**REQUIRED ACTION**: Begin at the line below that contains "You are a computer-use agent. Viewport: 1329px". Repeat it and all remaining lines of the records exactly.
╭─ ENTRIES PROVIDED
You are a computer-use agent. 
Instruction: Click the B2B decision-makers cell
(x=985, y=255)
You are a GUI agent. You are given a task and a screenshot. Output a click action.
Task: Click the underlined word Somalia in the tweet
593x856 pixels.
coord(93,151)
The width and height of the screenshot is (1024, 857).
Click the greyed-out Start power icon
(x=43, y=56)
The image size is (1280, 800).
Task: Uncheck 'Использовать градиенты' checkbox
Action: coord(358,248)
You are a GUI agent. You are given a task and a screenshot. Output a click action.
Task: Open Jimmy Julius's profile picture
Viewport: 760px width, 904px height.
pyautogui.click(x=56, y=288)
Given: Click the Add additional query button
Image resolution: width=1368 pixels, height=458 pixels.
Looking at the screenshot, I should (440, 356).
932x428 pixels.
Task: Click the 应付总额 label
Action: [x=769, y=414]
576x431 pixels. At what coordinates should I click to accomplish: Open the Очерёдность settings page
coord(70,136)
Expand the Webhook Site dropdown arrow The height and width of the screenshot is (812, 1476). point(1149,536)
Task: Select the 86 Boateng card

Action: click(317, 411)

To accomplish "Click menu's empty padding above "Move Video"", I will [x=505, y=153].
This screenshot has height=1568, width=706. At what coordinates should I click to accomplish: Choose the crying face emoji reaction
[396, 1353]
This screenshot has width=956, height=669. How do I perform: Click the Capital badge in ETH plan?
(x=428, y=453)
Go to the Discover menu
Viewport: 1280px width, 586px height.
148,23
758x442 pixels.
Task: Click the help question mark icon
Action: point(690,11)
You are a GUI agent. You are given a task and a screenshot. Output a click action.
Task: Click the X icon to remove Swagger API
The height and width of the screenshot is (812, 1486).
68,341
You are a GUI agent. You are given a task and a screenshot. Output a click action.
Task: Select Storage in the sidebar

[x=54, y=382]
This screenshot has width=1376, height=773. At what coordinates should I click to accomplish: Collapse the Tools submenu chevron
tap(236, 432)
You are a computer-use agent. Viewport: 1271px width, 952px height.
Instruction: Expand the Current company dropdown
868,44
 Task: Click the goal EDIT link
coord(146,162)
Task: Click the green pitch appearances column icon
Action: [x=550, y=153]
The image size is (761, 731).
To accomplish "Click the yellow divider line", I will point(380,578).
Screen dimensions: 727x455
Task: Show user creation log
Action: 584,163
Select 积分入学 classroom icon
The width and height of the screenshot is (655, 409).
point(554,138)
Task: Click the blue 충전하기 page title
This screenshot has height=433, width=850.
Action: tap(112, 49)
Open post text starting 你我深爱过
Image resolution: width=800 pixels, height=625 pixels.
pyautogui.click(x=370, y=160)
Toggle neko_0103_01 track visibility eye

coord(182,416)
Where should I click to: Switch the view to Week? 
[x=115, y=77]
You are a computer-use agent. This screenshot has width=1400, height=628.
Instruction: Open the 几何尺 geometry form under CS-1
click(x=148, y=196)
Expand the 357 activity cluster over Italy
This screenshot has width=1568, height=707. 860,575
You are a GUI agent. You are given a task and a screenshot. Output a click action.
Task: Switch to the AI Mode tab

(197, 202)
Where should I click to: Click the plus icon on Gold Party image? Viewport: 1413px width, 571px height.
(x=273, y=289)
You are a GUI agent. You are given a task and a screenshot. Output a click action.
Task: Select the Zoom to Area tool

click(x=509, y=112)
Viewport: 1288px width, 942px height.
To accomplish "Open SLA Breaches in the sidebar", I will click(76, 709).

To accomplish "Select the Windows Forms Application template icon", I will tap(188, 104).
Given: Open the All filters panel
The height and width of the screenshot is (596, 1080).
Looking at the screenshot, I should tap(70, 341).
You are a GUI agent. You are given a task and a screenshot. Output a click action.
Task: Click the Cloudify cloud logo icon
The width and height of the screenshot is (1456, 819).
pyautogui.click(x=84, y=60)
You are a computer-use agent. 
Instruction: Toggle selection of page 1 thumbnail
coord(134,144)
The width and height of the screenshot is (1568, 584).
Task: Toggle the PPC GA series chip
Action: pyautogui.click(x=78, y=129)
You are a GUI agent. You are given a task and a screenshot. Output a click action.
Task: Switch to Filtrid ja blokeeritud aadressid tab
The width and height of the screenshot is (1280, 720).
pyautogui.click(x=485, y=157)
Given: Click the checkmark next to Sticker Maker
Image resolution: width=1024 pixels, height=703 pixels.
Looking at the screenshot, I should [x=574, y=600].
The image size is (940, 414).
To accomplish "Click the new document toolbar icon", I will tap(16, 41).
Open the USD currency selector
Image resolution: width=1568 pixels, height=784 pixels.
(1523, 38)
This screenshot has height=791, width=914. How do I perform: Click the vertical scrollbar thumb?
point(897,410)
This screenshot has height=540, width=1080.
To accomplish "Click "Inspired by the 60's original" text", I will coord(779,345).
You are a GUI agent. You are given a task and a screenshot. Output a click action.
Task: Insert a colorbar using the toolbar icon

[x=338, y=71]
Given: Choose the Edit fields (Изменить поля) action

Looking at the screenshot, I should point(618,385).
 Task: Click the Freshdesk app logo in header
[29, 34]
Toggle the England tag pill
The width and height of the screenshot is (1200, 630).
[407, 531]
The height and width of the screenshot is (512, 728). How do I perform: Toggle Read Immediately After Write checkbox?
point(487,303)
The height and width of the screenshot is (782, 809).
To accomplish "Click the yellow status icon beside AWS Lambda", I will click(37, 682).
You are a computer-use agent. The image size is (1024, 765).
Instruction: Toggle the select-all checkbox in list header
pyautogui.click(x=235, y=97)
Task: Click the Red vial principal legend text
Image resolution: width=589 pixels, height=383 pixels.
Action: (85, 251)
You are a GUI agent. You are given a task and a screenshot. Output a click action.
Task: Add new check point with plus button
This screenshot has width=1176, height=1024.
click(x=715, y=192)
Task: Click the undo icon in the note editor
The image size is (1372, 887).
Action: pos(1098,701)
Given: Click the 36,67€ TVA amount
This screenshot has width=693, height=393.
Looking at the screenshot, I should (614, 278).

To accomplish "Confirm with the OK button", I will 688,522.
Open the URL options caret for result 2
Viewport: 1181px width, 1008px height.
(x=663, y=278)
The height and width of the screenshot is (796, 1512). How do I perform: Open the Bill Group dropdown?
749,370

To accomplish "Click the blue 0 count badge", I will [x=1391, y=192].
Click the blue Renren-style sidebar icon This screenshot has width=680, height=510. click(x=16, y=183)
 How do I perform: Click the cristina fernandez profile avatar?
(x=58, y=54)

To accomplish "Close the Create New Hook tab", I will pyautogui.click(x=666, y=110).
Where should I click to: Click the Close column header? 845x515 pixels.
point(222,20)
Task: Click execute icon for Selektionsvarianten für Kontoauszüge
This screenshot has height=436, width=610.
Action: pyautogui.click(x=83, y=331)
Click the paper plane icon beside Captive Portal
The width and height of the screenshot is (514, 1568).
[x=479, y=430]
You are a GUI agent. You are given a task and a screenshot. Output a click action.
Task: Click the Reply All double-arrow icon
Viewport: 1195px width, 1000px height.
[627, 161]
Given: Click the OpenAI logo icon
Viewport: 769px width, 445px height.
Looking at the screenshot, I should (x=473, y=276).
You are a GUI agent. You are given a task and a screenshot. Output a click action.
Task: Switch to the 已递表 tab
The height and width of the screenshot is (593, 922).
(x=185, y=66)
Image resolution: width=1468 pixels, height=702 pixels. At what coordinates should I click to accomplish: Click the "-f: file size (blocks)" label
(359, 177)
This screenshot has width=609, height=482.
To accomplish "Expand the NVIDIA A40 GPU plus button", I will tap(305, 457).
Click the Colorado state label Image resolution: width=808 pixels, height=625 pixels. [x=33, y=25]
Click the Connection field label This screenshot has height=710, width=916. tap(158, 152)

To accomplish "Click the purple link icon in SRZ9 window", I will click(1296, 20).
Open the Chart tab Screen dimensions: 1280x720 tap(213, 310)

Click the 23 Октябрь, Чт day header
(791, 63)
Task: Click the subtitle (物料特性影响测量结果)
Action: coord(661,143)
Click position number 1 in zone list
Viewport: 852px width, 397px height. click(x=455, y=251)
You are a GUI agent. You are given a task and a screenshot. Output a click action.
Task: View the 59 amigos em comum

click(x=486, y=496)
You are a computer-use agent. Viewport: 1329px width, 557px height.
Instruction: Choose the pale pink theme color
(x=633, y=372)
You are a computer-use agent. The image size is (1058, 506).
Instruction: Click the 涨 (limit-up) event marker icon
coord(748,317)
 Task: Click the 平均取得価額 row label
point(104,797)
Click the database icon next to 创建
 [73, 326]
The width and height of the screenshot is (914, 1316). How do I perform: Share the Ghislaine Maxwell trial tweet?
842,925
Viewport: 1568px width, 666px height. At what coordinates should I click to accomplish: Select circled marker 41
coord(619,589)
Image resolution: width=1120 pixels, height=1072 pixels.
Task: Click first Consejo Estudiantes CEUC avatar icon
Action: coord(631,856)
╰─
**ANSWER TO THIS TASK**:
You are a computer-use agent. Viewport: 1329px width, 557px height.
Instruction: Choose the pale pink theme color
(x=633, y=372)
You are a computer-use agent. The image size is (1058, 506).
Instruction: Click the 涨 (limit-up) event marker icon
coord(748,317)
 Task: Click the 平均取得価額 row label
point(104,797)
Click the database icon next to 创建
 [73, 326]
The width and height of the screenshot is (914, 1316). How do I perform: Share the Ghislaine Maxwell trial tweet?
842,925
Viewport: 1568px width, 666px height. At what coordinates should I click to accomplish: Select circled marker 41
coord(619,589)
Image resolution: width=1120 pixels, height=1072 pixels.
Task: Click first Consejo Estudiantes CEUC avatar icon
Action: coord(631,856)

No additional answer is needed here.